System of equations:
eq1 = $210,725 + \frac{800y}{\sqrt{x^2+y^2+900}} = 0$
eq2 = $272,91 + \frac{800x}{\sqrt{x^2+y^2+900}} = 0$

putting those into my trusty and brand-new TI nspire CX CAS calculator, we get lots of possible solutions for x,and y

the solution which seems to work is as follows
x= -11,3416
y= -8,7573When you input those x and y values into the equation for vector $\vec{r_3}$

and calculate the vector sum $\vec{F_{sum}}$with $\vec{r_3}+ \vec{r_2}+ \vec{r_1}$\hat{} \vec{} \frac{}{} \sqrt{x^2+y^2+900}
the resulting vector sum is about
$-0,000263 \hat{i} - 0,004858 \hat{j} -2247,74 \hat{k}$

which looks quite ok with all the rounding error and such. The i- coefficient and j-coefficient are almost zero but not quite

 

[late347]

A simpler solution would be welcome if anybody has got this figured ouit... I can ask the teacher in a couple of days if this was incorrect or correct...

 

[haruspex]

A simpler solution would be welcome if anybody has got this figured ouit... I can ask the teacher in a couple of days if this was incorrect or correct...

It all looks right to me.
It is not hard to solve eq1 and eq2 manually. Rearrange each into the form R₃²=. You then have a pair of linear simultaneous equations in the unknowns x² and y².

 

[late347]

It all looks right to me.
It is not hard to solve eq1 and eq2 manually.
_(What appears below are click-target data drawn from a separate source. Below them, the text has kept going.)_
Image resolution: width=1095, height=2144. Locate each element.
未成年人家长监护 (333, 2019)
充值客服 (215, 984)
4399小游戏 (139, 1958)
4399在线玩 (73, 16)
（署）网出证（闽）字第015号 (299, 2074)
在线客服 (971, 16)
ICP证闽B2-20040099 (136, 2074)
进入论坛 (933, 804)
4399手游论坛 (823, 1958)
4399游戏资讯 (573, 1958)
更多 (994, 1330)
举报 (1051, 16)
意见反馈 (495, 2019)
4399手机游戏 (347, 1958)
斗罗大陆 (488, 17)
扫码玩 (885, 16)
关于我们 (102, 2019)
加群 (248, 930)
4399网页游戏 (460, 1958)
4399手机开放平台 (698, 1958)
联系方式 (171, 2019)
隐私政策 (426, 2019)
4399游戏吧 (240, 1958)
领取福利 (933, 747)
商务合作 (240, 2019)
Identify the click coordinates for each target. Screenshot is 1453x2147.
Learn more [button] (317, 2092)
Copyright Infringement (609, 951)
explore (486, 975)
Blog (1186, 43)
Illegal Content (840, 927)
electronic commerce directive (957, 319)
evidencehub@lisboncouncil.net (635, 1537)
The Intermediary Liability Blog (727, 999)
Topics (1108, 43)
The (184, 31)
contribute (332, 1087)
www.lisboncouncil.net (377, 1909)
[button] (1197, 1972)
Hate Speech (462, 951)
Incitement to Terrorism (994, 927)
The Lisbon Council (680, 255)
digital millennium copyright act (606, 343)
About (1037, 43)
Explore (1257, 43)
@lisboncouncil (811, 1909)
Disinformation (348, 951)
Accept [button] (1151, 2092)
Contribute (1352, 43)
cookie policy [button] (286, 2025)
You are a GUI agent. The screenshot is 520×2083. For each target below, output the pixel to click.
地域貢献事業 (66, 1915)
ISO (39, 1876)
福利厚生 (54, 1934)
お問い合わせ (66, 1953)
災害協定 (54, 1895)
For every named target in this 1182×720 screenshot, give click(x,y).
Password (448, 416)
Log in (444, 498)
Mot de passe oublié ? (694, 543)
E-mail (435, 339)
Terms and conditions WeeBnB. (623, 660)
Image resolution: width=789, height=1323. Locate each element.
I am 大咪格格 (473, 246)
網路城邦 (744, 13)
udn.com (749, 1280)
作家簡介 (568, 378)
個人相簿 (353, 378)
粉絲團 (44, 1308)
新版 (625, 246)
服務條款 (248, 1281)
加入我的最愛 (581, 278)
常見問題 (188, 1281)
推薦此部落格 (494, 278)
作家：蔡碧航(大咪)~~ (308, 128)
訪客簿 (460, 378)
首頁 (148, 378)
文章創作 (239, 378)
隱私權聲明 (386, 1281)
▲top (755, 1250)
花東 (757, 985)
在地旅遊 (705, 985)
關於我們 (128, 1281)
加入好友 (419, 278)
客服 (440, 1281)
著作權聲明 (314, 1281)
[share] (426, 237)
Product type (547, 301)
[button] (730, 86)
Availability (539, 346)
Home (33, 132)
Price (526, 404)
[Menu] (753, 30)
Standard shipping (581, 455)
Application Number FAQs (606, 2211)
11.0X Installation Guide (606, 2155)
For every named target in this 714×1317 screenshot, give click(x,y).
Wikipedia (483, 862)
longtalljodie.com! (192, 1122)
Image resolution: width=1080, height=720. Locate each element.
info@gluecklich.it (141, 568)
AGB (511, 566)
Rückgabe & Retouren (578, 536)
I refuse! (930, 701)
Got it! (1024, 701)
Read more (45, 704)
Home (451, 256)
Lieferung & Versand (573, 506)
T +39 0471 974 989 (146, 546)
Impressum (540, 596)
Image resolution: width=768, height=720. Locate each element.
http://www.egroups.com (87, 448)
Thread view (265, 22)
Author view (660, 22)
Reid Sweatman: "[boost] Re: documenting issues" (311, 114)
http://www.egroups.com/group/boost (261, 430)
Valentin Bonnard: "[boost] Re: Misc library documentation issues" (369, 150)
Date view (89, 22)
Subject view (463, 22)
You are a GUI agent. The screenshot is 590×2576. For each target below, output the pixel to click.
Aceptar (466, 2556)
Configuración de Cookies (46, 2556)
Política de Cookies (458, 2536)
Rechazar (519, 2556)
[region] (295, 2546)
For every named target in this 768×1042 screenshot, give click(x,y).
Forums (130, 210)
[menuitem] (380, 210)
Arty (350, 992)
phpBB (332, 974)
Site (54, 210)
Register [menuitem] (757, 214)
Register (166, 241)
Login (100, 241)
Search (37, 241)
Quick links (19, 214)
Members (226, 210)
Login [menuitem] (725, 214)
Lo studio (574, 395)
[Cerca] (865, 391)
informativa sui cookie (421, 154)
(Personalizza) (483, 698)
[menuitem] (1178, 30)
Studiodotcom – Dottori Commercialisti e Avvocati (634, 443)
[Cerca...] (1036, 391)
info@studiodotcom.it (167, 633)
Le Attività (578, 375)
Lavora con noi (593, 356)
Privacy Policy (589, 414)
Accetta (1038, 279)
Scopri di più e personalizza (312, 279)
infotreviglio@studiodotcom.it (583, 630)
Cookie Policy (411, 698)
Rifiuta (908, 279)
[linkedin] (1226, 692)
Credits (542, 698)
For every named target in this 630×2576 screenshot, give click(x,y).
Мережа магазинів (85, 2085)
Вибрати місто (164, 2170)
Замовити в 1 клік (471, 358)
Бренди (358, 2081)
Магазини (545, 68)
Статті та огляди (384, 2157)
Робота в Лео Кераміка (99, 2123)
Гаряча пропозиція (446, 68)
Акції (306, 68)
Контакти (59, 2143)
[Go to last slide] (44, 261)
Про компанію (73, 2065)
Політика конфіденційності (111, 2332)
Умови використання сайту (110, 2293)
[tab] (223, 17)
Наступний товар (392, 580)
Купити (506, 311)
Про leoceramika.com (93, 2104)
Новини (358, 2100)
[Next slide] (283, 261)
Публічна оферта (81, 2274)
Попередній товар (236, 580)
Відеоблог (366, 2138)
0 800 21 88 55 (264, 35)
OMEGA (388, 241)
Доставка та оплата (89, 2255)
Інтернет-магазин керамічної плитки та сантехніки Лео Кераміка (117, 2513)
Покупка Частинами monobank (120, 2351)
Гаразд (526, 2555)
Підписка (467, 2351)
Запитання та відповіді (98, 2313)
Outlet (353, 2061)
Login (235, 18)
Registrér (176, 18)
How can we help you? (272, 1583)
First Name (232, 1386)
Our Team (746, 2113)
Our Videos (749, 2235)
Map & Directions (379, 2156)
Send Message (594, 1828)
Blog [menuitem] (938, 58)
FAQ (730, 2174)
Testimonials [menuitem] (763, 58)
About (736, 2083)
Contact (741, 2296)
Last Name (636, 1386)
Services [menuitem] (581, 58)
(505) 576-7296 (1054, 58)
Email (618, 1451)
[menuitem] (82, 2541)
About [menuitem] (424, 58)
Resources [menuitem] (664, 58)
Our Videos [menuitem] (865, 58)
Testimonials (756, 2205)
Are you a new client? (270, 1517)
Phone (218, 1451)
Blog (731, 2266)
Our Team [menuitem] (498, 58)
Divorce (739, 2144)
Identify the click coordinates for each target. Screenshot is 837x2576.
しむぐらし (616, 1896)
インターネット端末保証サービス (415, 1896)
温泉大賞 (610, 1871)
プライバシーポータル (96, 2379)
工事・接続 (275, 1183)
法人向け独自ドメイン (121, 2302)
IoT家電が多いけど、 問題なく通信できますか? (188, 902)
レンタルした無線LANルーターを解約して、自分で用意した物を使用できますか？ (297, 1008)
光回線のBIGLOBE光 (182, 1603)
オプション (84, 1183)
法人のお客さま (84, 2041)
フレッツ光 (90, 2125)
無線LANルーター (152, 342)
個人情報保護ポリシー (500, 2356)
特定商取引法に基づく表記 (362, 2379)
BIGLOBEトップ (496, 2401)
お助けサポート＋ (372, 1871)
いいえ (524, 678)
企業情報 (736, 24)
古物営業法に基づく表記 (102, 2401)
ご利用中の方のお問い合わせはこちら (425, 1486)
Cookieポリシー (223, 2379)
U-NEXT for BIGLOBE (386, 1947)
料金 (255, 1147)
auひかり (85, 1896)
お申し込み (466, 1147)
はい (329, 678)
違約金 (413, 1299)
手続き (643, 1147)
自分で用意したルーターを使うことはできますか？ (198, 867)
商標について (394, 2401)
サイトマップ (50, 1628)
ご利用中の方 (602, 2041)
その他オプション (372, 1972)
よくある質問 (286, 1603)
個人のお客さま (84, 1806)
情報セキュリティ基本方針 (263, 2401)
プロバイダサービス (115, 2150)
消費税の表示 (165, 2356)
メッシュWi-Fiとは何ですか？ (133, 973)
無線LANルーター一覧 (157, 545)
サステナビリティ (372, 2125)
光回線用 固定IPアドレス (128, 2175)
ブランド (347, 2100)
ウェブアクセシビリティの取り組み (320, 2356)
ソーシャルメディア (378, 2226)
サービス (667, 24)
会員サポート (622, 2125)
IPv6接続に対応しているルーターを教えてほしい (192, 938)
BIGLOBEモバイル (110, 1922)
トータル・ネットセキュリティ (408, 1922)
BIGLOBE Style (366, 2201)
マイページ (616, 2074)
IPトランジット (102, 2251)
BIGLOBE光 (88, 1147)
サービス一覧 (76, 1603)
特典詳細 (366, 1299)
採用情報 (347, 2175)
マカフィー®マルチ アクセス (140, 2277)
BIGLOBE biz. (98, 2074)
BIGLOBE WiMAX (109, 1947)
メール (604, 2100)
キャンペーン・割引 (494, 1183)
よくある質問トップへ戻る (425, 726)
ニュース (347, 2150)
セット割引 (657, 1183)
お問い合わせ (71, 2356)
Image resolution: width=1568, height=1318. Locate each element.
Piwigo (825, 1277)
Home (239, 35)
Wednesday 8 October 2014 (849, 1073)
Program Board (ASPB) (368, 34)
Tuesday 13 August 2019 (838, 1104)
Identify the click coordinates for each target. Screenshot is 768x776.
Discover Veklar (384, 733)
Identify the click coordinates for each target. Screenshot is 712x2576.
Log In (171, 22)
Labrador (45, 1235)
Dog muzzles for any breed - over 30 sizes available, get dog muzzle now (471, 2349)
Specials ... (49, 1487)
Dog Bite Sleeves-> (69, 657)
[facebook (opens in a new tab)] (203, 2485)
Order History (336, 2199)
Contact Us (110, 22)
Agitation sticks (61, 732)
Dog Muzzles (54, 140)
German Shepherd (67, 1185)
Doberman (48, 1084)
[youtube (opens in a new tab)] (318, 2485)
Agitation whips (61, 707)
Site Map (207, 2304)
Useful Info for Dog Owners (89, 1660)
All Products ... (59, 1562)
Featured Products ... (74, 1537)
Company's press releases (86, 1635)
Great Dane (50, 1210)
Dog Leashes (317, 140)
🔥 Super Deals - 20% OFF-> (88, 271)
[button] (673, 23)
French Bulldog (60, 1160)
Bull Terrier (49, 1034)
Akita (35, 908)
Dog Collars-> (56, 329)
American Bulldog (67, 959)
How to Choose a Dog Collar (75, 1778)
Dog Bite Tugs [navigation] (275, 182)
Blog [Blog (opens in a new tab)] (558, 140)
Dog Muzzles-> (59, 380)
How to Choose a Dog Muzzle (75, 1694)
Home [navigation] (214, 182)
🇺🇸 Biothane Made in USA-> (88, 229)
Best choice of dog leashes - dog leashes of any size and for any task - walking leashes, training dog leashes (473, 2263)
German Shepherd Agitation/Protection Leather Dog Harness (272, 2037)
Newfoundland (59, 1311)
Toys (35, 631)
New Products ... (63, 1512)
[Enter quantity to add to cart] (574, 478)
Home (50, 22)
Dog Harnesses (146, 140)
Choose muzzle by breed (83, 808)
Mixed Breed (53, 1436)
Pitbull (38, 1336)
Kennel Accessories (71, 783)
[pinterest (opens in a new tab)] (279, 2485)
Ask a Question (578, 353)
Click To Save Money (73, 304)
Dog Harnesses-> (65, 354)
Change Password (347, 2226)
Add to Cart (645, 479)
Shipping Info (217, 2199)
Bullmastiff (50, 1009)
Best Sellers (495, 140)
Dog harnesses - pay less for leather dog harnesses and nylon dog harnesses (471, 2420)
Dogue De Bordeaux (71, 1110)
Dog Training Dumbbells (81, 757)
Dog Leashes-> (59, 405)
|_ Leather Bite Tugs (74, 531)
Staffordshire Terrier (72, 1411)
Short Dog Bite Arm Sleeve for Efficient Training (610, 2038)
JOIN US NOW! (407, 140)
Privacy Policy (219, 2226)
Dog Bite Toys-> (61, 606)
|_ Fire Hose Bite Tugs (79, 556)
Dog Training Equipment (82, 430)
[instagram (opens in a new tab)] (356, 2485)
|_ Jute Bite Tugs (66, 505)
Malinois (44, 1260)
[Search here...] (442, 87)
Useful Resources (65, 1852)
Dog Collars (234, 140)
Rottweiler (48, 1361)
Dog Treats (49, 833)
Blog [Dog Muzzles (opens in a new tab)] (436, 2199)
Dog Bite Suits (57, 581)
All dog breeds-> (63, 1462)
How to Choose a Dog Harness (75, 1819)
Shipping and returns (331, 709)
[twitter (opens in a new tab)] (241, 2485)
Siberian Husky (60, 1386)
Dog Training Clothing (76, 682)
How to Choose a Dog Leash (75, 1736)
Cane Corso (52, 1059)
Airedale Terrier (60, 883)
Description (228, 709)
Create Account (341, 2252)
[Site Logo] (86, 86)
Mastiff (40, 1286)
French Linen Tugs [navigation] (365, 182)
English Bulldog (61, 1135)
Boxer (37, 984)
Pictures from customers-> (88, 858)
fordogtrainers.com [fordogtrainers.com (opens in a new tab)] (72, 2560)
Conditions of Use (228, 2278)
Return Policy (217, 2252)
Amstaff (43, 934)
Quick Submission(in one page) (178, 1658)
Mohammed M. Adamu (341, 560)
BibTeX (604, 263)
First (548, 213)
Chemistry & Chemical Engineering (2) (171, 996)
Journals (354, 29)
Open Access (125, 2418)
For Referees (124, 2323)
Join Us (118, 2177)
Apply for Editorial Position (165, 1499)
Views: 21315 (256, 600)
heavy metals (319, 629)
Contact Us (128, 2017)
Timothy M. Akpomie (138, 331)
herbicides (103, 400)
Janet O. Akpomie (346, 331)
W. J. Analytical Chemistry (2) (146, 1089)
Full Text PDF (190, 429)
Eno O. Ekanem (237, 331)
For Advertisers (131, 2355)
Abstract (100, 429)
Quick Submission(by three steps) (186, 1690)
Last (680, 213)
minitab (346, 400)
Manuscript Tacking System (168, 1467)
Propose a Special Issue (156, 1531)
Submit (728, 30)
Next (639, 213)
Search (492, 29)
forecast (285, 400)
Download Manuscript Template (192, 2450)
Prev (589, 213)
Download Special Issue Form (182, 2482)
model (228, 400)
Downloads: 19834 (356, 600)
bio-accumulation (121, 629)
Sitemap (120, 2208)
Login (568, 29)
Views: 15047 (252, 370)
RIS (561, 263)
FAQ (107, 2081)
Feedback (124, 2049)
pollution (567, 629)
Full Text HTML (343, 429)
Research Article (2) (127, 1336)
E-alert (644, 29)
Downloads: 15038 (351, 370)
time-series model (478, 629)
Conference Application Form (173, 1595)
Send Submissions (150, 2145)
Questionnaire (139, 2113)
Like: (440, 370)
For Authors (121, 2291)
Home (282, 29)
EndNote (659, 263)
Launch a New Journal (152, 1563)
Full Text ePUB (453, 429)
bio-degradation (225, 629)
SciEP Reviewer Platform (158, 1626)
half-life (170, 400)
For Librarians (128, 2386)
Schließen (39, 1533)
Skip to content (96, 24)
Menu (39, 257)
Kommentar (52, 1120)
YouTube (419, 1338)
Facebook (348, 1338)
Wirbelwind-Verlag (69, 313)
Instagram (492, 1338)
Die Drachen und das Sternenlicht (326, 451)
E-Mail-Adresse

Rearrange each into the form R₃²=. You then have a pair of linear simultaneous equations in the unknowns x² and y².

please elaborate if you have the time

my brain is about to freeze at this point with this exercise.
I suppose with some more effort I could solve the system of Equations manually, but... I think even my textbook used an equations solver in some of the worked examples.

I was reading my textbook and the most sensible thing at first seemed to be to work with the force vector coefficients

that is to say form the system of Eqs by using the force vector i, j and k coefficients
we can certainly set up

( sum of the three i-coefficients) = 0
and
(sum of the three j-coefficients) = 0
because those equations were directly justifiable from the point of view of the vector sum of the forces upon the mast. The vector sum should only have k-component and others should be zero.

in my notation force vectors were small case r letters. Capital R was for cables themselves.

 

[haruspex]

please elaborate if you have the time

Your eqs 1 and 2 are of the form:
x=A√[x²+y²+900)] and y=B√[x²+y²+900)].
Writing X=x² and Y=y², we have
X=A²[X+Y+900], Y=B²[X+Y+900].
That is just a pair of linear simultaneous equations, easily solved.